Israël, le Liban et les États-Unis ont officiellement paraphé le texte le 26 juin à Washington, à l'issue d'une cinquième session de pourparlers entamés mi-avril, les premières discussions directes entre les deux pays depuis des décennies. Le secrétaire d'État Marco Rubio a salué "un cadre pour une paix et une sécurité durables", sans toutefois en divulguer le contenu — un silence qui n'est pas passé inaperçu dans les rédactions françaises.
RFI et France 24 ont rappelé les formules des deux ambassadeurs. Côté libanais, Nada Hamadeh Moawad a parlé d'"un premier pas vers la restauration de la souveraineté et de l'intégrité territoriale du Liban". Le président Joseph Aoun avait lui évoqué "une première étape" permettant aux Libanais "de revenir sur leurs terres entièrement libérées". Côté israélien, l'ambassadeur Yechiel Leiter a insisté sur un point clé : dans cet accord-cadre, "l'Iran est exclu, le Hezbollah est exclu, et la voie vers la paix entre Israël et le Liban est ouverte".
Mais le tableau reste sombre sur le terrain. Le Monde a mis en lumière la fracture croissante entre Donald Trump — favorable à un accord — et Benyamin Nétanyahou, que le correspondant à Jérusalem Luc Bronner décrit comme estimant que "cet accord est une défaite stratégique pour Israël". Tandis que la signature se déroulait à Washington, des frappes de drone israéliennes ont fait trois morts jeudi dans le Sud-Liban, portant à sept le nombre de victimes depuis mardi, selon RFI. En réponse, le Hezbollah a accusé Israël de "violation flagrante" du cessez-le-feu.
France Info a souligné la tension intérieure libanaise : des dizaines de manifestants, certains brandissant des drapeaux du Hezbollah, se sont rassemblés dans la banlieue sud de Beyrouth pour protester contre l'accord.
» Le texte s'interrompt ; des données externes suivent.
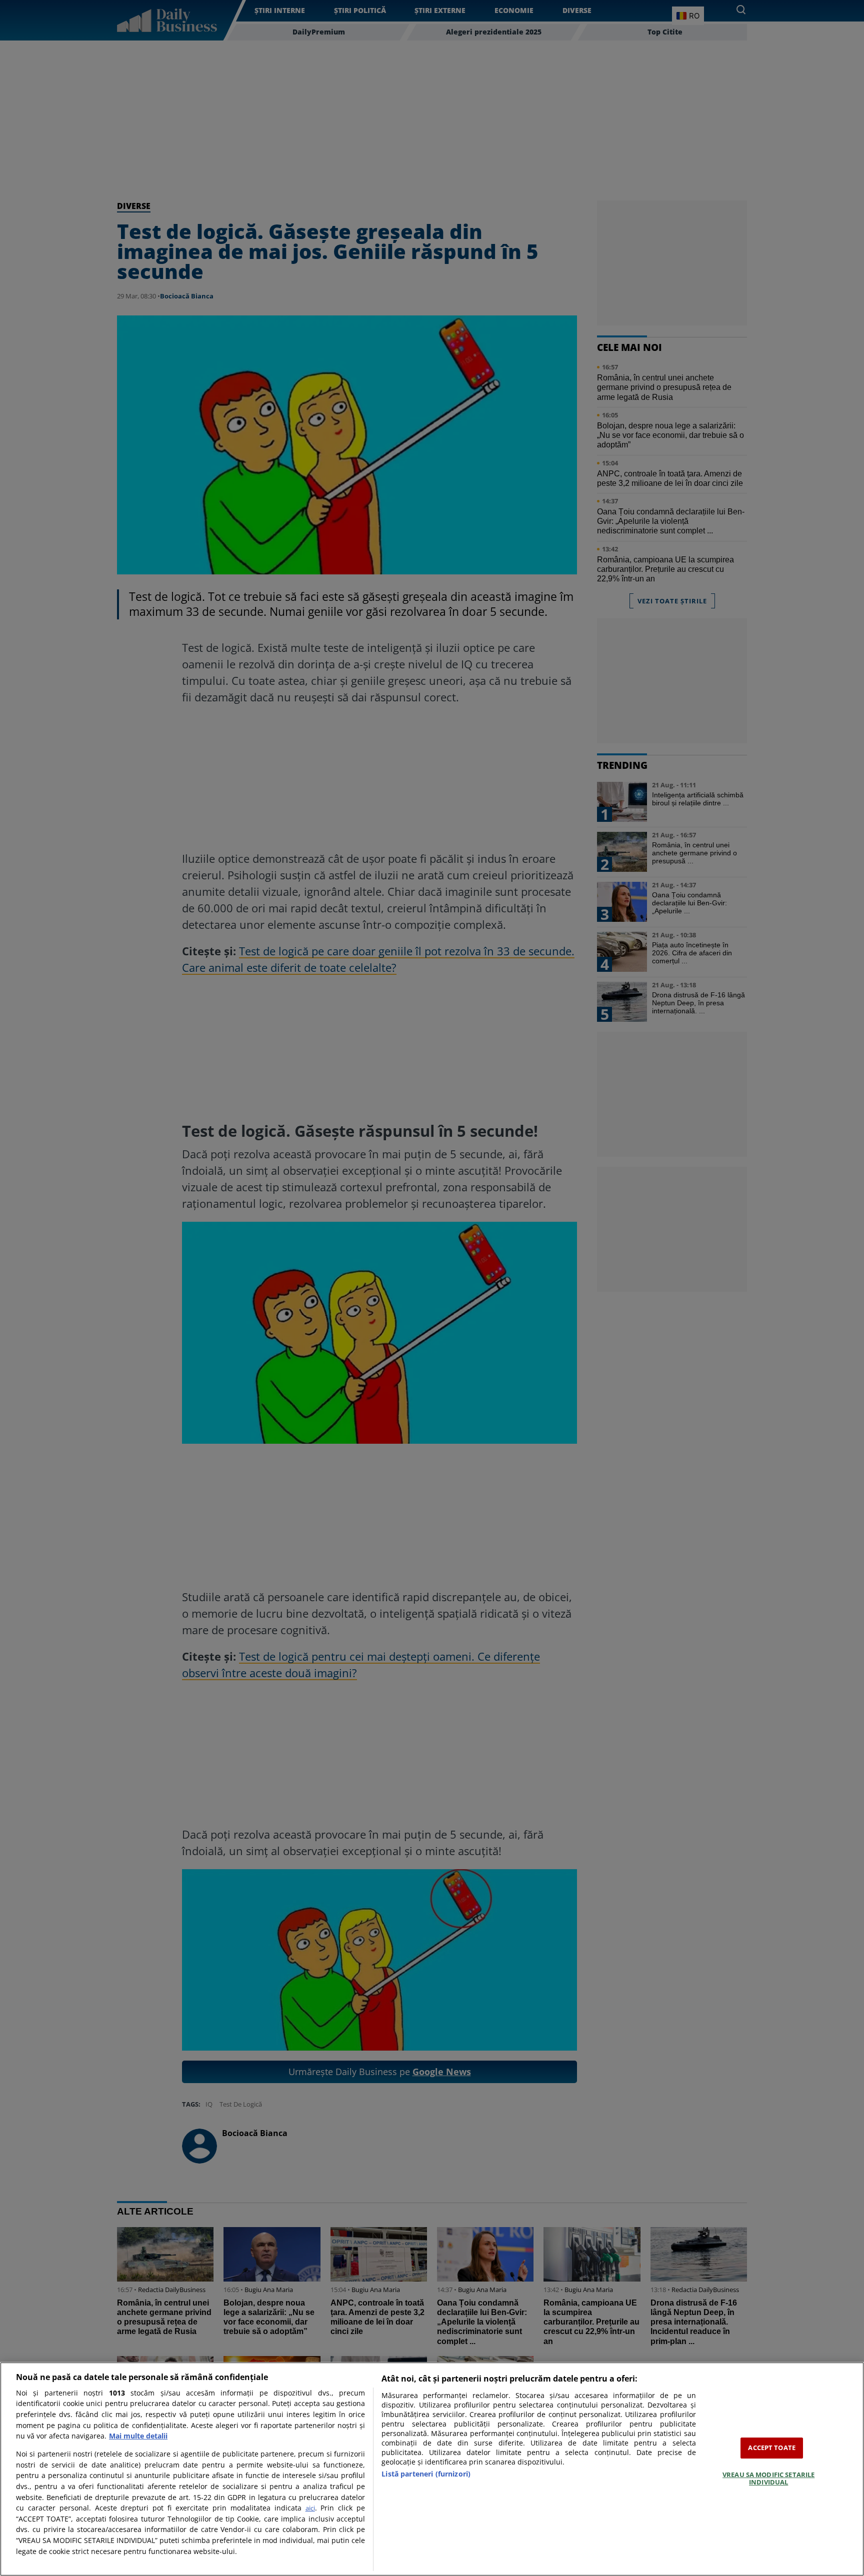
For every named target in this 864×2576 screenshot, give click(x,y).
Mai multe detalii (138, 2436)
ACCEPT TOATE (772, 2447)
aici (310, 2508)
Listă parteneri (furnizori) (426, 2474)
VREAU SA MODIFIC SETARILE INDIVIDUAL (768, 2478)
Le député Hezbollah Hassan Fadlallah a estimé que son application ferait courir un risque de "guerre civile" au Liban.
Nétanyahou a précisé, dans une vidéo préenregistrée diffusée aux médias israéliens, qu'Israël permettrait à l'armée libanaise de reprendre le contrôle de "deux zones pilotes" dans le Sud, tout en maintenant que ses forces resteraient dans la région jusqu'au désarmement complet du Hezbollah. Le bilan humain rappelé par Le Monde donne la mesure du conflit : plus de 4 200 morts au Liban depuis mars.